Esto le permitiría socavar las oportunidades de Alice con los protagonistas masculinos y cambiar la narrativa a su favor.
Aunque esto era solo especulación, Hera sentía que su pequeña broma había tenido un impacto duradero.
Dave ahora sería más cauteloso en las reuniones, precavido de que algo similar volviera a suceder, lo que potencialmente prevendría problemas en el futuro.
Con una sonrisa satisfecha, Hera volvió a dormir.
Tras despejar sus pensamientos, Hera se quedó dormida de nuevo.
Mientras tanto, después de que Amy escoltó a Dave afuera, asintiendo respetuosamente a Luke y lanzando a Dave una mirada fugaz impregnada de desdén sutil, Amy regresó al ático para descansar.
Luke examinó a Dave de arriba abajo, buscando signos de travesura o mala conducta.
Dave no podía imaginar lo que pasaba por la mente de Luke.

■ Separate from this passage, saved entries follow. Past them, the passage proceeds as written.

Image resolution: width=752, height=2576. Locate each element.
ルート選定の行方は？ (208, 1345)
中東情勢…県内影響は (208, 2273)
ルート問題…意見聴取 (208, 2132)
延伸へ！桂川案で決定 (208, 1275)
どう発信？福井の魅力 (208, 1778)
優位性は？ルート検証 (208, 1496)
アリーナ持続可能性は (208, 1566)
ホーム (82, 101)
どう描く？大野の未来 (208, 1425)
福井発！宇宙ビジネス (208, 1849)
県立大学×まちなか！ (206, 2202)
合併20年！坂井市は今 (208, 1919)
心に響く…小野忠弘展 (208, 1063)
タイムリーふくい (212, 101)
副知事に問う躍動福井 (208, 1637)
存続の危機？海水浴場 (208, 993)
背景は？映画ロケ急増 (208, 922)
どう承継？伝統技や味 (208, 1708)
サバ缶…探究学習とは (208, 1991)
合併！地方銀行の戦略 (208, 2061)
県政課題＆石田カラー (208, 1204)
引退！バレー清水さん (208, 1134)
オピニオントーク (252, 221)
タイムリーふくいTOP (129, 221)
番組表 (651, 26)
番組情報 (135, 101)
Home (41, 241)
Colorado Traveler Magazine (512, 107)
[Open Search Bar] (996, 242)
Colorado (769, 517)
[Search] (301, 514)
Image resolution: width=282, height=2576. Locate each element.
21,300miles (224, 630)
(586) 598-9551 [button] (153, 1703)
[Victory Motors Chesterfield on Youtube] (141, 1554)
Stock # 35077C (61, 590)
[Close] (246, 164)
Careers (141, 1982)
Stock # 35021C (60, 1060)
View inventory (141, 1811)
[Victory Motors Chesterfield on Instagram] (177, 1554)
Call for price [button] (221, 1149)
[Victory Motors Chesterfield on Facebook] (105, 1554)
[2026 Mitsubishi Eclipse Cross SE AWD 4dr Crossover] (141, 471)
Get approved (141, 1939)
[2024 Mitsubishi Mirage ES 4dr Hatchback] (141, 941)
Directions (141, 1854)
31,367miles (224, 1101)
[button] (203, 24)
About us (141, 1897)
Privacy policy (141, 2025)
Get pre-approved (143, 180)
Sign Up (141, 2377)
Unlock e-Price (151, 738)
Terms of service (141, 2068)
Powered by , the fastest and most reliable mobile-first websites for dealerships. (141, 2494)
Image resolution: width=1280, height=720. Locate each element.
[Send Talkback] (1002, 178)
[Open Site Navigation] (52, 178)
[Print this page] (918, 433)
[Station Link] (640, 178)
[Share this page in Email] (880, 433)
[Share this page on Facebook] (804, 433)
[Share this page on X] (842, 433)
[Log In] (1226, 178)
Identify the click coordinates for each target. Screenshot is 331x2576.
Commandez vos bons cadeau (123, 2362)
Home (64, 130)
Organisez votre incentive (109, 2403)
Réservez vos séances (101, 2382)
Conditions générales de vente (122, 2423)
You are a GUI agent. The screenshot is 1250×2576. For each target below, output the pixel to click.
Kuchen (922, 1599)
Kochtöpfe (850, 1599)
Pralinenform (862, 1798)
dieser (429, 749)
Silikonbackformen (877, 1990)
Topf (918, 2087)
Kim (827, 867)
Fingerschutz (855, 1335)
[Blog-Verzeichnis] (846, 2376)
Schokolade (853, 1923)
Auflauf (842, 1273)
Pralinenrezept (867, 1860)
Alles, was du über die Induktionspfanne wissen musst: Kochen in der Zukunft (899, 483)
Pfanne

La típica sonrisa amable y el aura refrescante que Luke exudaba habían desaparecido, reemplazadas por una presencia depredadora, como la de un cazador acechando a su presa.
La garganta de Dave se contrajo con un dejo de culpa, temiendo que Luke pudiera discernir algo inusual.
Ring-
Ring-
Ring-
El repentino timbre del teléfono de Luke rompió la quietud del pasillo, haciendo que Dave soltara un respiro que no se había dado cuenta de que estaba conteniendo.
Se sintió como si se le hubiera lanzado un salvavidas, salvándolo de un momento tenso con Luke.
—¿Hola?
—La profunda voz de Luke resonó a través del teléfono, enviando un escalofrío por la espina dorsal del que llamaba.
Algo en su tono insinuaba una tensión subyacente, dejando a la persona en el otro extremo con una sensación de inquietud.
—¿Encontraste a Dave?
—La voz de Rafael llevaba un filo claro de irritación al hablar desde el otro extremo de la línea.
—Hmm —Luke miró a Dave, que estaba frente a él con las manos casualmente metidas en los bolsillos, exudando una calma y somnolencia—.
Lo llevaré a mi lugar por ahora —Con eso, Luke se dirigió directamente al ascensor sin esperar a Dave.
Dave sabía que Luke esperaba una explicación de lo ocurrido en el lugar de Hera mientras todos estaban en sus propios hogares, pero Luke tenía la intención de asegurarse de que Dave no escapara antes de tener la oportunidad de interrogarlo.
Dave solo tenía cinco minutos para idear su plan de escape antes de que Luke entrara en modo de interrogatorio total o quizá un plan sobre cómo explicar las cosas.
Como se esperaba, en cinco minutos, llegaron al apartamento de Luke, situado convenientemente solo dos pisos debajo del de Hera.
Tan pronto como la puerta se cerró detrás de ellos, Luke se dirigió directamente al sofá, con los brazos cruzados sobre el pecho, una pierna cruzada sobre la otra, su expresión seria y expectante.
Estaba claro que esperaba que Dave comenzara a explicar si algo había sucedido mientras todos estaban fuera.
Dave caminó con calma hacia él, con las manos todavía metidas en los bolsillos.
Pero en lugar de lanzarse a una explicación, se pasó al modo de agraviado total, adoptando un comportamiento lastimoso como el de un niño descuidado.
—¡Ustedes son demasiado!
—exclamó, con un tono animado, como un niño haciendo una pataleta—.
¡Sabían que estaba borracho y como mis mejores amigos, esperaba que al menos me enviaran a casa!
Pero cuando me desperté, no solo estaba en un lugar desconocido, sino que ni siquiera podía encontrarlos a ustedes!
No tienen idea de lo sorprendido que estaba en ese momento.